Given records -

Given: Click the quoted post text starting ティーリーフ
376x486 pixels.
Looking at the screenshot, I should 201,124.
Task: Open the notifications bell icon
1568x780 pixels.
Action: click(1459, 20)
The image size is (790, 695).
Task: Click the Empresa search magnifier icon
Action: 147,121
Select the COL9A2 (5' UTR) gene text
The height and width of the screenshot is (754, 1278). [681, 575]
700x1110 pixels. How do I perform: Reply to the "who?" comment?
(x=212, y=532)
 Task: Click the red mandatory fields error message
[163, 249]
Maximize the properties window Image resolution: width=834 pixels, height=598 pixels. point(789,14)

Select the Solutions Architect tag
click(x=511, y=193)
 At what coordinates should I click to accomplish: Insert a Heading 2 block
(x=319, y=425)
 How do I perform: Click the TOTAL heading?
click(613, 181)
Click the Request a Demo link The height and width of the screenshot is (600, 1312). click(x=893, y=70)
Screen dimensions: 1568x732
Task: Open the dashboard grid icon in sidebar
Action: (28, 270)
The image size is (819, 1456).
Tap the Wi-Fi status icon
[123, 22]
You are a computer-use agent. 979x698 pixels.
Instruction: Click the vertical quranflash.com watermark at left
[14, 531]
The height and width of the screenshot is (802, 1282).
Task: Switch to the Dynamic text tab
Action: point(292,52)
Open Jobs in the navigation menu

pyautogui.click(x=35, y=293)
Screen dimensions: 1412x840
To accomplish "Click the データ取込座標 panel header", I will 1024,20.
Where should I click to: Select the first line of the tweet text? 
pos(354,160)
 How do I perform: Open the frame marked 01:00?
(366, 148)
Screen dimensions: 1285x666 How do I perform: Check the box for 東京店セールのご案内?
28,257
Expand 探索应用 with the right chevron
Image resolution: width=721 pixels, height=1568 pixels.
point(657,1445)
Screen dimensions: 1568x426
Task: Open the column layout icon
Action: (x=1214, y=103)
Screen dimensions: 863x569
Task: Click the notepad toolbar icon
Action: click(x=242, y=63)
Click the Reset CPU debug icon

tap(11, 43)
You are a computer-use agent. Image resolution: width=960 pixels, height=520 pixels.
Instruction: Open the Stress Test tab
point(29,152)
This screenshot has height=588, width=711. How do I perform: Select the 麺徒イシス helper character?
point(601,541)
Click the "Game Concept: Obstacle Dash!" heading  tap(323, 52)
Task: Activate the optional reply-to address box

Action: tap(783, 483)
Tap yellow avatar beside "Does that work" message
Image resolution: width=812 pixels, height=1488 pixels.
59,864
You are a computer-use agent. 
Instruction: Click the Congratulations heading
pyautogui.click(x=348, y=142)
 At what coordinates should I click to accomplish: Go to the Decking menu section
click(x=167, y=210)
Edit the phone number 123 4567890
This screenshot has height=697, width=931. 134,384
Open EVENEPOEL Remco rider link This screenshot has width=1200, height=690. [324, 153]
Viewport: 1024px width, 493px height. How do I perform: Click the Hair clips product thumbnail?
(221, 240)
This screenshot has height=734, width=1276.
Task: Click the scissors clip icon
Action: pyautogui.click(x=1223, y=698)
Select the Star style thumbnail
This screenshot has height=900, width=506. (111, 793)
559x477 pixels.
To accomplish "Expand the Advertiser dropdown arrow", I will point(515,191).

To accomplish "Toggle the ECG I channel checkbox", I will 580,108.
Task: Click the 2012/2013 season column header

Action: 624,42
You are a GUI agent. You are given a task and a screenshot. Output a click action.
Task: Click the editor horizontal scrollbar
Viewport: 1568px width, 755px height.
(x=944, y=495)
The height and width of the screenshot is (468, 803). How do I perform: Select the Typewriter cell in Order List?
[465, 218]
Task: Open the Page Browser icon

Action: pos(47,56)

What you will do -
The records above need to be transcribed in full. Keep every character unchanged.

Result of the exercise -
Given: Click the quoted post text starting ティーリーフ
376x486 pixels.
Looking at the screenshot, I should 201,124.
Task: Open the notifications bell icon
1568x780 pixels.
Action: click(1459, 20)
The image size is (790, 695).
Task: Click the Empresa search magnifier icon
Action: 147,121
Select the COL9A2 (5' UTR) gene text
The height and width of the screenshot is (754, 1278). [681, 575]
700x1110 pixels. How do I perform: Reply to the "who?" comment?
(x=212, y=532)
 Task: Click the red mandatory fields error message
[163, 249]
Maximize the properties window Image resolution: width=834 pixels, height=598 pixels. point(789,14)

Select the Solutions Architect tag
click(x=511, y=193)
 At what coordinates should I click to accomplish: Insert a Heading 2 block
(x=319, y=425)
 How do I perform: Click the TOTAL heading?
click(613, 181)
Click the Request a Demo link The height and width of the screenshot is (600, 1312). click(x=893, y=70)
Screen dimensions: 1568x732
Task: Open the dashboard grid icon in sidebar
Action: (28, 270)
The image size is (819, 1456).
Tap the Wi-Fi status icon
[123, 22]
You are a computer-use agent. 979x698 pixels.
Instruction: Click the vertical quranflash.com watermark at left
[14, 531]
The height and width of the screenshot is (802, 1282).
Task: Switch to the Dynamic text tab
Action: point(292,52)
Open Jobs in the navigation menu

pyautogui.click(x=35, y=293)
Screen dimensions: 1412x840
To accomplish "Click the データ取込座標 panel header", I will 1024,20.
Where should I click to: Select the first line of the tweet text? 
pos(354,160)
 How do I perform: Open the frame marked 01:00?
(366, 148)
Screen dimensions: 1285x666 How do I perform: Check the box for 東京店セールのご案内?
28,257
Expand 探索应用 with the right chevron
Image resolution: width=721 pixels, height=1568 pixels.
point(657,1445)
Screen dimensions: 1568x426
Task: Open the column layout icon
Action: (x=1214, y=103)
Screen dimensions: 863x569
Task: Click the notepad toolbar icon
Action: click(x=242, y=63)
Click the Reset CPU debug icon

tap(11, 43)
You are a computer-use agent. Image resolution: width=960 pixels, height=520 pixels.
Instruction: Open the Stress Test tab
point(29,152)
This screenshot has height=588, width=711. How do I perform: Select the 麺徒イシス helper character?
point(601,541)
Click the "Game Concept: Obstacle Dash!" heading  tap(323, 52)
Task: Activate the optional reply-to address box

Action: tap(783, 483)
Tap yellow avatar beside "Does that work" message
Image resolution: width=812 pixels, height=1488 pixels.
59,864
You are a computer-use agent. 
Instruction: Click the Congratulations heading
pyautogui.click(x=348, y=142)
 At what coordinates should I click to accomplish: Go to the Decking menu section
click(x=167, y=210)
Edit the phone number 123 4567890
This screenshot has height=697, width=931. 134,384
Open EVENEPOEL Remco rider link This screenshot has width=1200, height=690. [324, 153]
Viewport: 1024px width, 493px height. How do I perform: Click the Hair clips product thumbnail?
(221, 240)
This screenshot has height=734, width=1276.
Task: Click the scissors clip icon
Action: pyautogui.click(x=1223, y=698)
Select the Star style thumbnail
This screenshot has height=900, width=506. (111, 793)
559x477 pixels.
To accomplish "Expand the Advertiser dropdown arrow", I will point(515,191).

To accomplish "Toggle the ECG I channel checkbox", I will 580,108.
Task: Click the 2012/2013 season column header

Action: 624,42
You are a GUI agent. You are given a task and a screenshot. Output a click action.
Task: Click the editor horizontal scrollbar
Viewport: 1568px width, 755px height.
(x=944, y=495)
The height and width of the screenshot is (468, 803). How do I perform: Select the Typewriter cell in Order List?
[465, 218]
Task: Open the Page Browser icon

Action: pos(47,56)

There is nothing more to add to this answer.